Le service de santé au Tchad, tel qu’il a évolué depuis 1945

Le service de santé au Tchad, tel qu’il a évolué depuis 1945

La santé fait partie des secteurs prioritaires d’un Etat pour son développement. Le Tchad qui n’est pas en marge, a eu très tôt un service de santé dont les progrès apparaissent en deux temps : en 1945 et à la proclamation de la République en 1958.

En 1945, le service de santé du territoire du Tchad est encore modeste, pas tellement développé. Il dispose, en effet, d’un hôpital à Fort-Lamy et deux ambulances à Abéché et Fort-Archambault (actuelle ville de Sarh). A travers le pays, il y a 27 dispensaires et 13 infirmiers. Toutes les formations sanitaires disposent de 825 lits, 16 médecins (dont trois africains), un pharmacien, un officier d’administration, deux infirmières sages-femmes, 11 assistants sanitaires et 278 infirmiers, infirmières ou matrones africaines.

Il ressort d’un constat que des locaux sont vétustes, mal adaptés, une capacité hospitalière insuffisante, équipement technique réduit, personne autochtone souvent illettré et médiocrement formé.

Par contre, des progrès ont été enregistrés à la proclamation de la République en 1958. Un hôpital principal en voie d’achèvement. Une polyclinique construite ainsi que deux dispensaires urbains dans la capitale Fort-Lamy. 18 centres médicaux sont construits et dirigés par des médecins avec l’assistance de 14 infirmiers.

« La plupart de ces infirmiers sont confiés à des assistants sanitaires ou sous-officiers infirmiers hors cadres, à des infirmiers diplômés, à des agents techniques africains, tous très qualifiés. Le reste à des infirmiers africains brevetés choisis pour leur compétence », peut-on lire d’un document intitulé, “l’essentiel sur le Tchad”.

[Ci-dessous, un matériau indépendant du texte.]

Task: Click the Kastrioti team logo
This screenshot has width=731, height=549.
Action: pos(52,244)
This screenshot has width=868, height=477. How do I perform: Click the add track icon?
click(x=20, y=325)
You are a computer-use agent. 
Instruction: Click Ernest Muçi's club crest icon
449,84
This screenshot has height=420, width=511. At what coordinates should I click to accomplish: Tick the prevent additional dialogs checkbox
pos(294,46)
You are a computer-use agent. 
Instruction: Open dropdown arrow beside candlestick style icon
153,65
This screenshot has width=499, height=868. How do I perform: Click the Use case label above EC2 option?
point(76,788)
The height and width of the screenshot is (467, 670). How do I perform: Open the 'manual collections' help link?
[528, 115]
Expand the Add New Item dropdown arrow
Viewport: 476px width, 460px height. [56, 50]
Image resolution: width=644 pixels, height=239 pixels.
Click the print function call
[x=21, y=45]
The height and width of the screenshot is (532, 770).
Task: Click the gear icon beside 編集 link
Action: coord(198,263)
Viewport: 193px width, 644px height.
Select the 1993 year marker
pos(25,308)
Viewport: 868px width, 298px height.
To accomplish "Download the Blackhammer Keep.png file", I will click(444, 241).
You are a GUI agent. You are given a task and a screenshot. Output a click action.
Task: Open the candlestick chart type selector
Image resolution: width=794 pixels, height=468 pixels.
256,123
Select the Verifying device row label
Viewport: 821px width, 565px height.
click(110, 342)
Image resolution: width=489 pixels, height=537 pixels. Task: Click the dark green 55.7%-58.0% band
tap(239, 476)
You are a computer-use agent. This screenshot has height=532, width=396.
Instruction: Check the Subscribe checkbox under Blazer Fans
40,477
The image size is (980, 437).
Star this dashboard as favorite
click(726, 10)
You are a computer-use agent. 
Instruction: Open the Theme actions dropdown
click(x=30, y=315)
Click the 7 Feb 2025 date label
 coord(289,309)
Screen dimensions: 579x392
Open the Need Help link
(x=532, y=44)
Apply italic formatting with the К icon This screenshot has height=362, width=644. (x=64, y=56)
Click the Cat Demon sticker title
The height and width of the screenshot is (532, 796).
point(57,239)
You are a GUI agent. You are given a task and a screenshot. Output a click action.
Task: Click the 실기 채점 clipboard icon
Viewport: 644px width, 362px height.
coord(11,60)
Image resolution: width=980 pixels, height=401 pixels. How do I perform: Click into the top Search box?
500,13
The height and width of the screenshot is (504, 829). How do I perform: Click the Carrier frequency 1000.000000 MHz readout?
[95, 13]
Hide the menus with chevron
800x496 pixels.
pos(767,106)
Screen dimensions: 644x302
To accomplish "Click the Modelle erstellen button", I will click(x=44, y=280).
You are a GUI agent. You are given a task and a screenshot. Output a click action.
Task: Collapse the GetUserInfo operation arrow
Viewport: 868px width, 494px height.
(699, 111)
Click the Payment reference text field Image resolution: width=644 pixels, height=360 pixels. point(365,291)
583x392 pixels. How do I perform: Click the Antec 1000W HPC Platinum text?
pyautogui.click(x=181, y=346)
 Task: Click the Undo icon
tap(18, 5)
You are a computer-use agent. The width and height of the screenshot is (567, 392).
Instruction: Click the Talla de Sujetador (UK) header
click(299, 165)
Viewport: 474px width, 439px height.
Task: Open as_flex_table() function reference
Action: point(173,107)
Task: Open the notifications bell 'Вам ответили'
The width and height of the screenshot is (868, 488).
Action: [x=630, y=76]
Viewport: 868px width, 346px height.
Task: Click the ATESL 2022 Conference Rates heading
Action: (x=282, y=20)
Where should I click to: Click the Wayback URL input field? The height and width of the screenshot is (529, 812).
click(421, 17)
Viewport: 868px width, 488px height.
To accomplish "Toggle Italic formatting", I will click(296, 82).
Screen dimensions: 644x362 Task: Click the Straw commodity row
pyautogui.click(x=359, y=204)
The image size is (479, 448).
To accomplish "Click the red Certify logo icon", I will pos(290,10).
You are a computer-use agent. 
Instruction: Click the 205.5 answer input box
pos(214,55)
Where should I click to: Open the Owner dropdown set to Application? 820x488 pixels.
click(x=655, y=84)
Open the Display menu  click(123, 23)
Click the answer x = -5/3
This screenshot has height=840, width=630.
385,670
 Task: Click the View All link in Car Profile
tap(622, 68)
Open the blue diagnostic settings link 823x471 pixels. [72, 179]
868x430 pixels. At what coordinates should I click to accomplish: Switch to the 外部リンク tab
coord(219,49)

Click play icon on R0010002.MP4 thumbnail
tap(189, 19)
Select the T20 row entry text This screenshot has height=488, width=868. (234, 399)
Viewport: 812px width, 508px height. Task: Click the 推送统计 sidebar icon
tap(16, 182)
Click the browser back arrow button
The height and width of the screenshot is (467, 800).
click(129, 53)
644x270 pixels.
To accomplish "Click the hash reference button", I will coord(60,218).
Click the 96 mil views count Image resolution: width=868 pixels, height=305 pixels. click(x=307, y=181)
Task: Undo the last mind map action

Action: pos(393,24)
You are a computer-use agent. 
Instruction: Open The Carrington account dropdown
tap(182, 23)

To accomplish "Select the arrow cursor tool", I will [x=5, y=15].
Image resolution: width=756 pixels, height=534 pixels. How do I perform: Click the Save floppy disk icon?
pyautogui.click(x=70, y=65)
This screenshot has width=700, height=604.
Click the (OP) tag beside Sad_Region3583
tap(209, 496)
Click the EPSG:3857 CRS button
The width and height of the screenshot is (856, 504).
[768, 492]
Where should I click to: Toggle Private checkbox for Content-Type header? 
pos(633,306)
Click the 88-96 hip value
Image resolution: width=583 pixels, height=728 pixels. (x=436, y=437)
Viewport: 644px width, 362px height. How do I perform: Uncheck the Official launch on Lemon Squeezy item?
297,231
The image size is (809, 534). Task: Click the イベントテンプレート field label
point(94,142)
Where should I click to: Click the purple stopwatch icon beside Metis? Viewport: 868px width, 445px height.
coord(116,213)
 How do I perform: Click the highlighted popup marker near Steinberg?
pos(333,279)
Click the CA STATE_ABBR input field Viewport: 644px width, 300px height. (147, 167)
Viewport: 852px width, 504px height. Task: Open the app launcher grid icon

A cette époque, le pays dispose aussi de 62 dispensaires administratifs. Appelés des dispensaires de brousse, ils sont complétés par trois dispensaires urbains construits à Moussoro, Abéché et Moundou pour désengorger les centres médicaux. En plus de ces formations sanitaires publiques, 35 dispensaires privés sont opérationnels appartenant à des institutions confessionnelles ou agricole (la Cotonfran par exemple). Des maternités, au total 12 sont opérationnelles. Les 6 premières fonctionnaient depuis quelques années alors que les six autres maternités sont nouvellement construites à Léré, Pala, Mongo, Ati, Moïssala et Koumra.

En projection à cette époque, il devrait être créé trois centres médicaux. Le premier à Goz-Beida qui devrait desservir les districts de Goz-Beida et Am-Timan pour 150 000 habitants, le deuxième à Koumra pour 125 000 habitants et le troisième à Massenya pour 92 000 habitants. Il a été aussi prévu la construction de quatre dispensaires dans quelques localités du sud et nord-ouest.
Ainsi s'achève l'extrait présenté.